Outro destaque é que a maioria dos países não teve reduções suficientes na prevalência do tabagismo na mesma proporção do crescimento populacional, resultando em um número constante ou crescente de fumantes ao longo do tempo. Segundo o artigo, 113 países tiveram um aumento significativo, desde 1990, e 111 países seguiram o mesmo ritmo desde 2005.
Em consenso sobre a importância do controle do tabagismo, mais de 180 países ratificaram, em 2005, a Convenção-Quadro para o Controle do Tabaco.

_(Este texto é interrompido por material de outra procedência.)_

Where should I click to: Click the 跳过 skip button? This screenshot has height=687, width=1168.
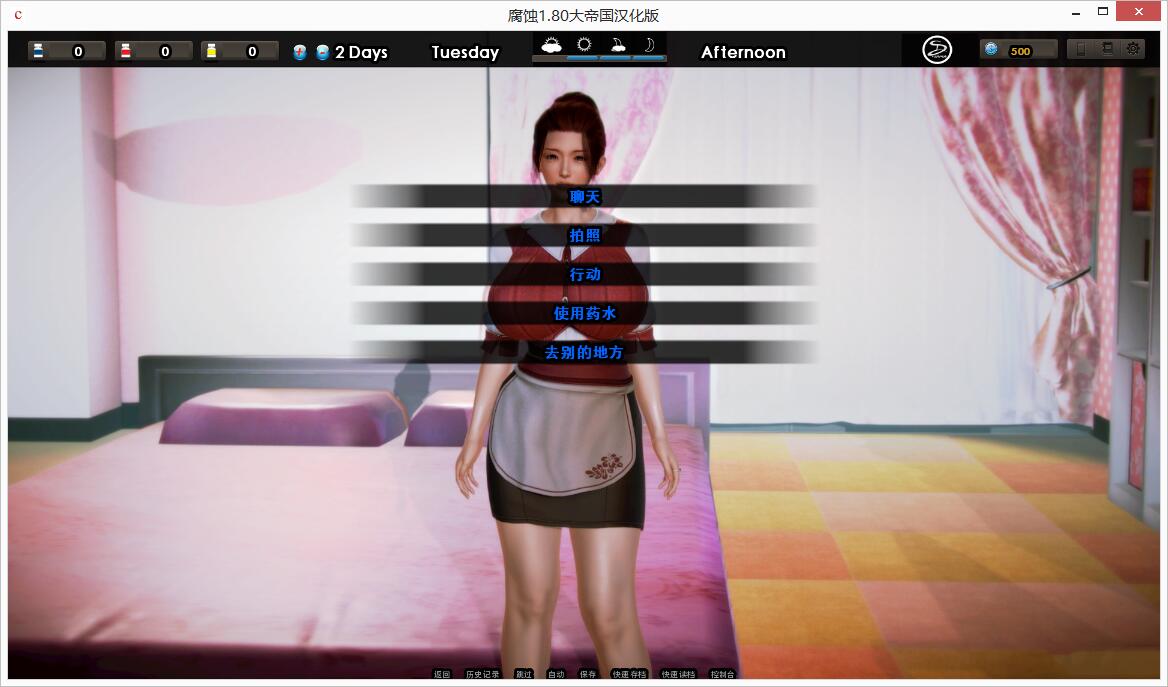tap(523, 674)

O tratado internacional descreve um conjunto de estratégias que incluem a redução da acessibilidade aos cigarros por meio de impostos, a aprovação de leis antifumo, a obrigatoriedade de advertências de saúde nas embalagens e a proibição da publicidade, promoção e patrocínio do tabaco.
O estudo científico internacional aponta, porém, que, mais de 15 anos depois, permanece uma grande lacuna na implementação das estratégias para o controle do tabagismo, indicando a necessidade de aprovação de políticas que possam acelerar a redução da prevalência do uso do cigarro.
O artigo alerta que se intervenções no contexto de saúde pública não forem colocadas em prática, o número anual de mortes e de doenças associadas ao tabagismo que levam à incapacidade poderá aumentar nas próximas décadas.